Step 2: Submit a formal complaint to the HSE Complaints Officer. Under Section 14(1)(b) of the Disability Act 2005, you are entitled to lodge a formal complaint when the HSE fails to complete an assessment within the statutory timeframe. This complaint must be made in writing and should explicitly cite Section 14(1)(b) of the Disability Act 2005. Keep a copy of everything you send and the date you sent it.
Step 3: Escalate to the Disability Appeals Officer. If the Complaints Officer upholds your complaint and orders the HSE to complete the assessment, but the HSE still does not act within three months of that order, you can escalate to the Disability Appeals Officer under Section 18 of the Act.
Step 4: Consider judicial review. Continued non-compliance can be enforced via judicial review in the High Court. In 2023, the Disability Appeals Office processed 44 appeals relating to HSE failures to complete assessments within the statutory timeframe — and every single one was upheld against the HSE. This is not a process that favours the HSE.
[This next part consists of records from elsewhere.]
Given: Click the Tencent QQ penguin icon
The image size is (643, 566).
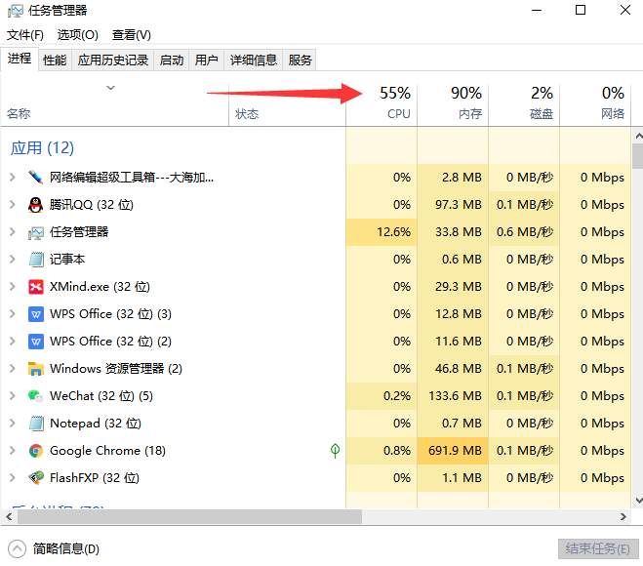Looking at the screenshot, I should click(x=36, y=205).
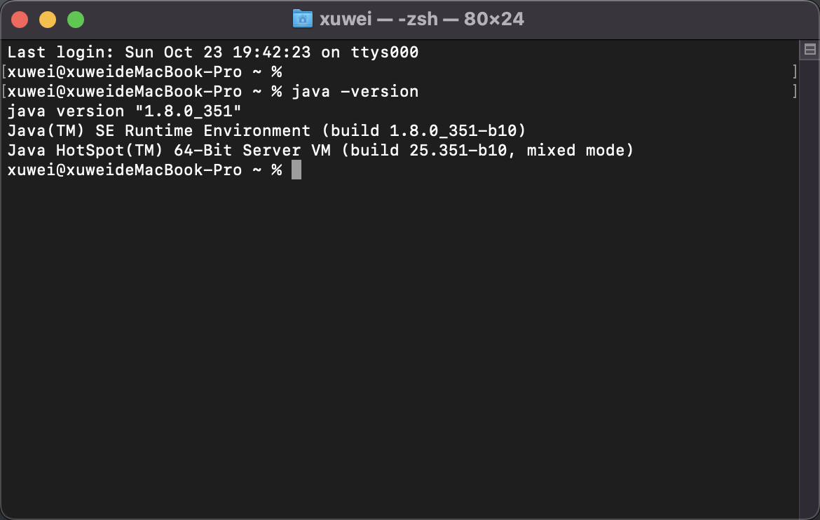Click the "java -version" command text
Screen dimensions: 820x520
tap(355, 91)
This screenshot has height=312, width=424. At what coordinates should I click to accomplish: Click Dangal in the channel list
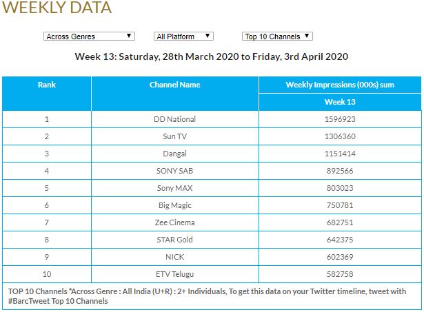pos(175,154)
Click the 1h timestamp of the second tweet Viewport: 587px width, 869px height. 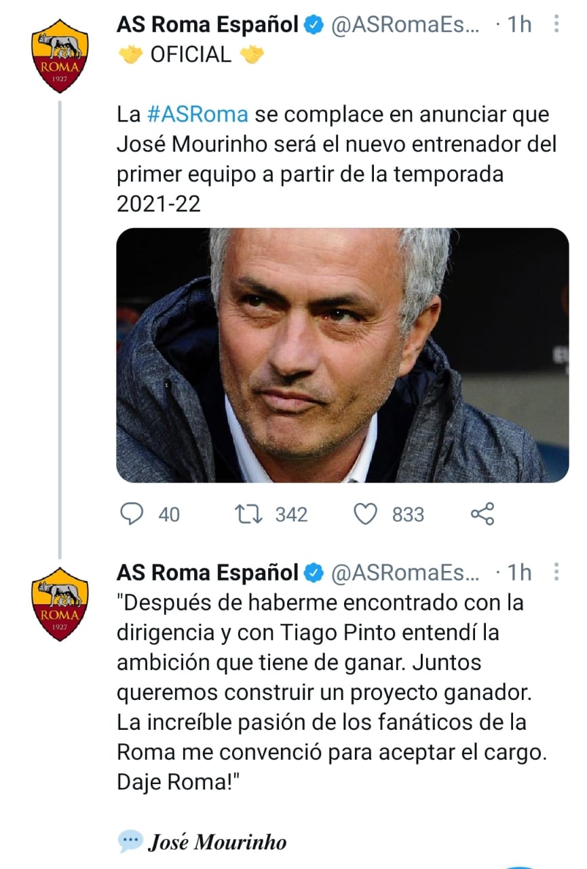point(519,572)
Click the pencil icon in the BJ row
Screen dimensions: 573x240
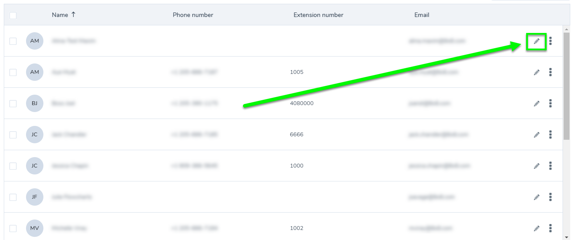coord(537,103)
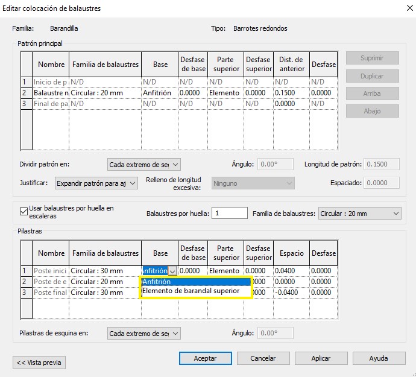Viewport: 416px width, 377px height.
Task: Select Poste inicial row header number 1
Action: click(x=25, y=271)
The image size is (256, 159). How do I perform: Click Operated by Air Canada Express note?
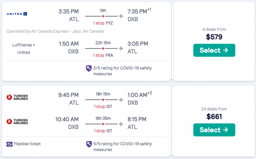point(55,31)
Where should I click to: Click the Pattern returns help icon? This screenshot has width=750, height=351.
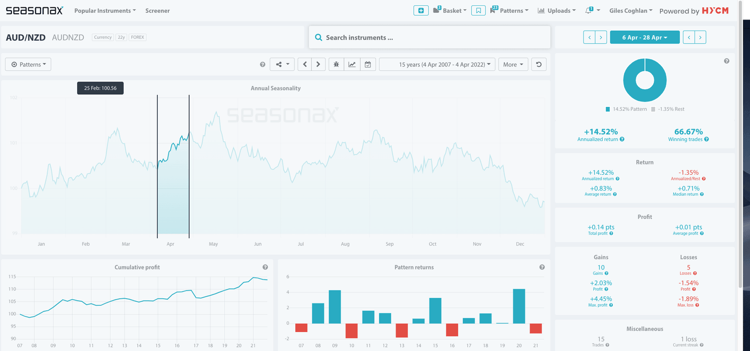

A 2022 High Court judgment struck down the HSE's attempt to replace comprehensive multi-disciplinary assessments with a 90-minute screening session, ruling that this failed to comply with the Disability Act's requirements. The courts have consistently held that the HSE cannot dilute the assessment process to manage queue lengths.
Why the Delay Matters Beyond Diagnosis
Parents sometimes ask whether fighting for the assessment is worth the stress when services may be limited even after the report arrives. There are two concrete reasons why the assessment matters regardless.
First, the Assessment Report is the document that unlocks the Service Statement — the HSE's commitment to provide specific health supports (speech therapy, occupational therapy, psychology) within named timeframes. Without the report, there is no Service Statement, and therefore no documented obligation to provide those services.
Second, in the school setting, a formal assessment report provides the diagnostic evidence that informs the Student Support Plan and can support a NEPS referral, SNA application evidence, or a request for assistive technology. Schools operate more effectively with documented clinical reports than with parental accounts alone.
Practical Next Steps
If you are on a NEPS waiting list, put your child's case in writing to the school, document what support is currently being provided and when the referral was made, and ask for a review meeting if the wait has exceeded six months without any update.
If you are on a CDNT waiting list and more than six months have passed since your AON application was received, your first action is a formal written complaint under Section 14(1)(b) of the Disability Act 2005.
The Ireland Special Ed Parent Rights Compass maps out both of these escalation pathways in detail — including exact statutory language to use in your complaint letter and a step-by-step guide to the Disability Appeals Office process.
Waiting lists are a fact of life in the current Irish system. But waiting passively without formally invoking your statutory rights is not your only option.